Growing up on a farm in northern Victoria, following WW2 there were a number of lean years for many families. We had to learn to live with meagre supplies and lots of hand-me-downs. Hand-me-down trousers, hand-me-down shoes and hand-me down bicycle. As children we knew no difference, our basic needs were always available, and we knew our parents cared for us.
But then there were some grumbles. I remember having to ride the bike 2 ½ miles to school. That was alright in fine weather but when it rained, and my father liked that, the first mile of the road to school became a mud quagmire and riding the old bike through the mud was not much fun. I remember the thick heavy clay mud getting jammed between the wheels, the supporting forks and the back mudguard. We needed to get a stick to prise the mud out and then try to struggle on for the rest of that mile hoping it didn’t clog up again. And then, when we did get up momentum the muddy water would splash back from the front wheel which had no mudguard. We grumbled and complained but there was nothing we could do about it.

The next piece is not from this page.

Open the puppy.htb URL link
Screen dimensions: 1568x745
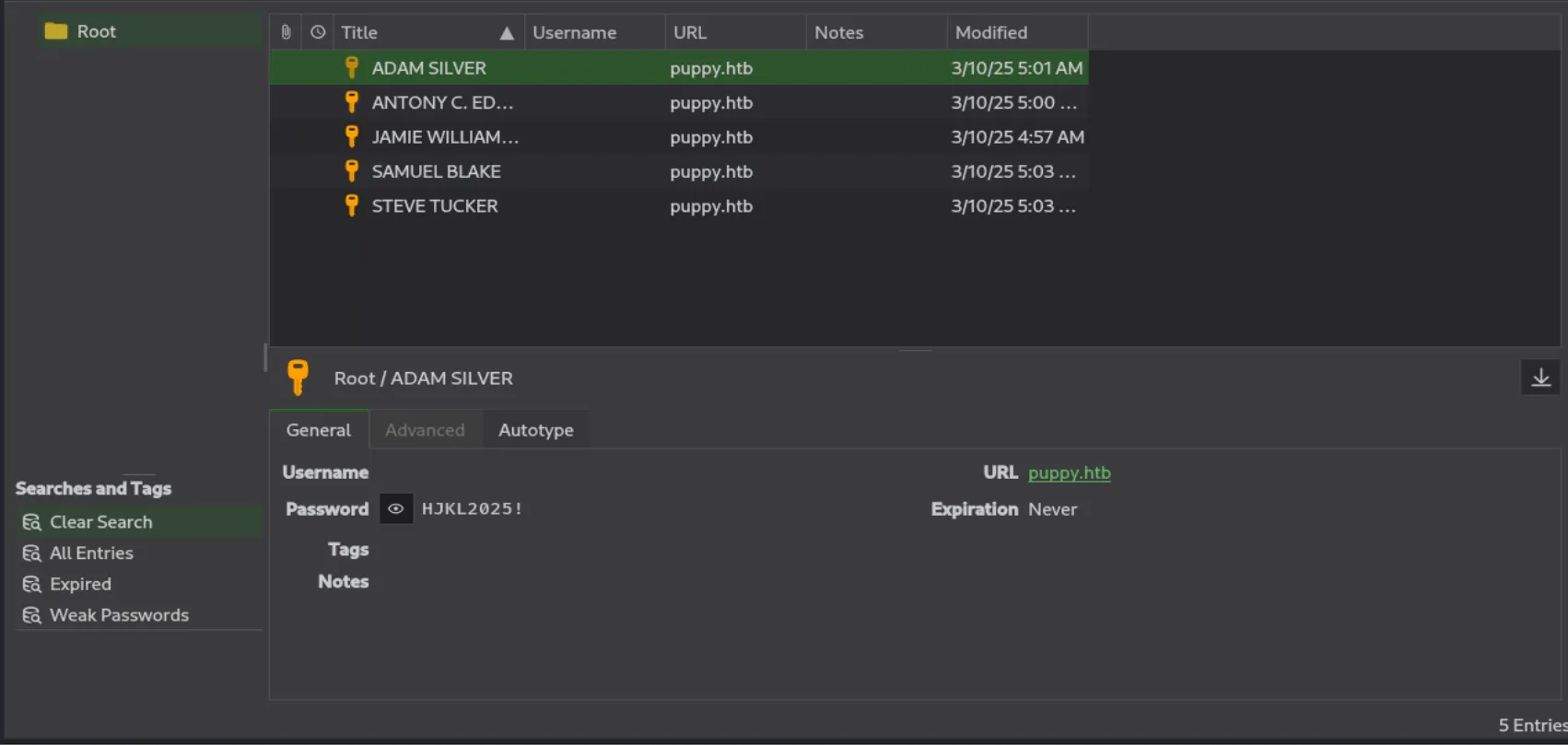(1069, 472)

I guess the good that came out of this pain was the opportunity given to us, to at least have a good basic education. This was our oyster. Years later I was able to take advantage of this when given the opportunity to go to university for advanced education.
Yes, adversity and difficult times can eventually produce a good outcome.
The bike I rode, in my “hand-me-downs”, to the Gannawarra school in Northern Victoria.